La Bête humaine

La Bête humaine (paragraphe n°439)

Chapitre III

Mais il se tut, en voyant sortir d'un hangar, contre lequel ils se trouvaient, une grande femme sèche, Philomène Sauvagnat, la sœur du chef de dépôt, l'épouse supplémentaire que Pecqueux avait au Havre, depuis un an. Tous deux devaient être à causer sous le hangar, lorsque lui s'était avancé, pour appeler le sous-chef. Elle, encore jeune malgré ses trente-deux ans, haute, anguleuse, la poitrine plate, la chair brûlée de continuels désirs, avait la tête longue, aux yeux flambants, d'une cavale maigre et hennissante.
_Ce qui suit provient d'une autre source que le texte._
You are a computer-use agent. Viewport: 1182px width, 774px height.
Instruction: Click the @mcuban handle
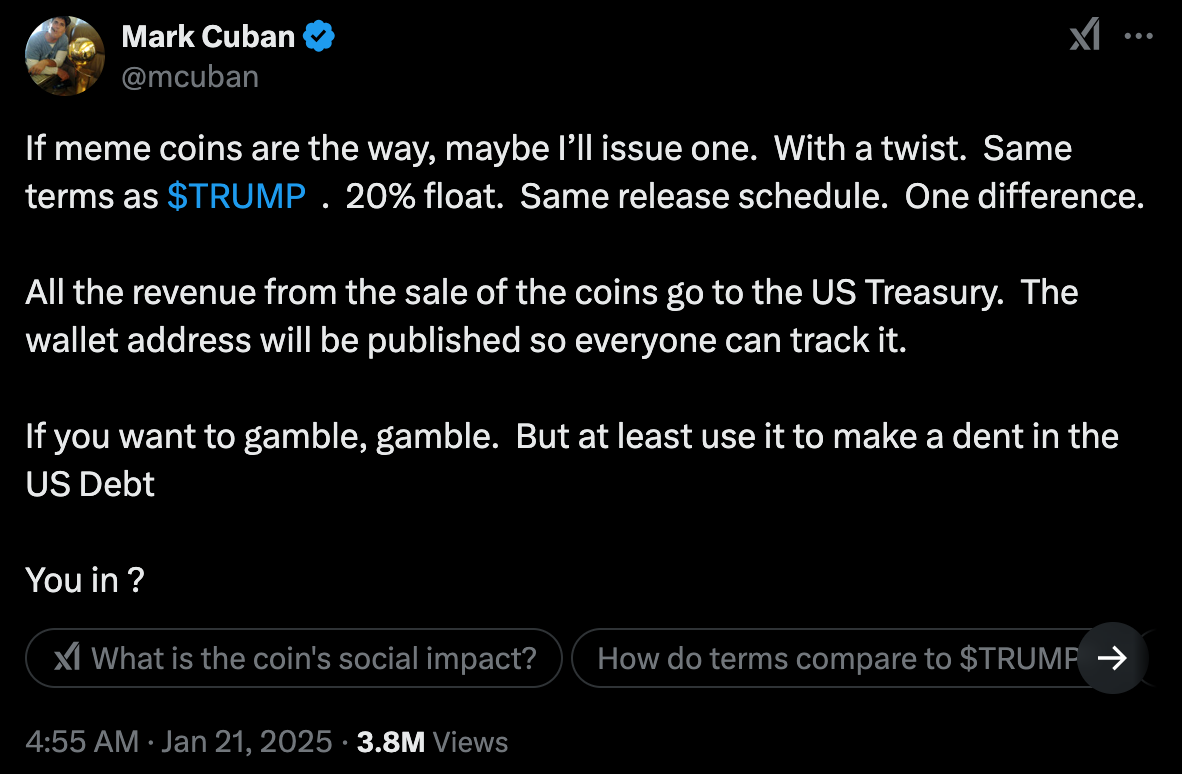point(190,76)
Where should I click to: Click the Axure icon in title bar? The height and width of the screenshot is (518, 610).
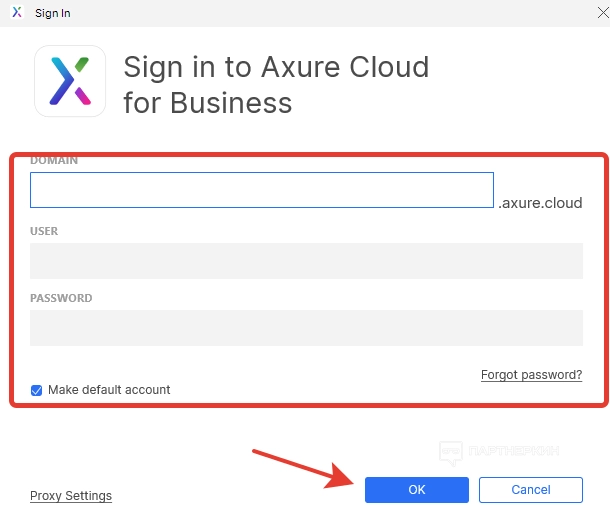pyautogui.click(x=17, y=14)
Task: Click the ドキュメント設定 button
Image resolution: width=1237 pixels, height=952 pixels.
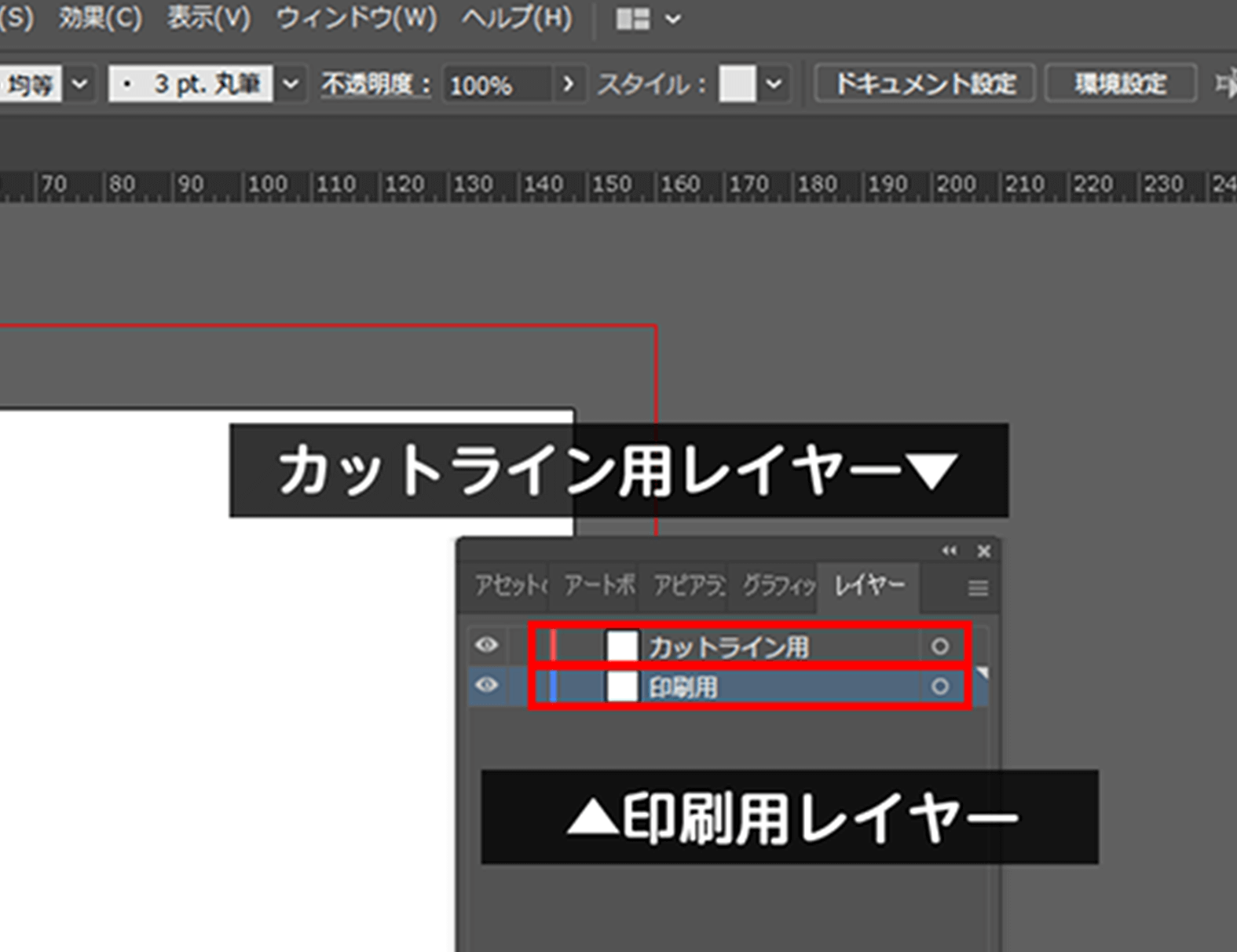Action: click(x=924, y=83)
On l'accusait de boire. Tous les hommes de la gare avaient défilé chez elle, dans la petite maison que son frère occupait près du Dépôt des machines, et qu'elle tenait fort salement. Ce frère, auvergnat, têtu, très sévère sur la discipline, très estimé de ses chefs, avait eu les plus gros ennuis à son sujet, jusqu'au point d'être menacé de renvoi ; et, si maintenant on la tolérait à cause de lui, il ne s'obstinait lui-même à la garder que par esprit de famille ; ce qui ne l'empêchaitpas, lorsqu'il la surprenait avec un homme, de la rouer de coups, si rudement, qu'il la laissait sur le carreau, morte. Il y avait eu, entre elle et Pecqueux, une vraie rencontre : elle, assouvie enfin, aux bras de ce grand diable rigoleur ; lui, changé de sa femme trop grasse, heureux de celle-ci trop maigre, répétant par farce qu'il n'avait plus besoin de chercher ailleurs. Et Séverine seule, qui croyait devoir cela à Victoire, s'était brouillée avec Philomène, qu'elle évitait déjà le plus possible, par une fierté de nature, et qu'elle avait cessé de saluer.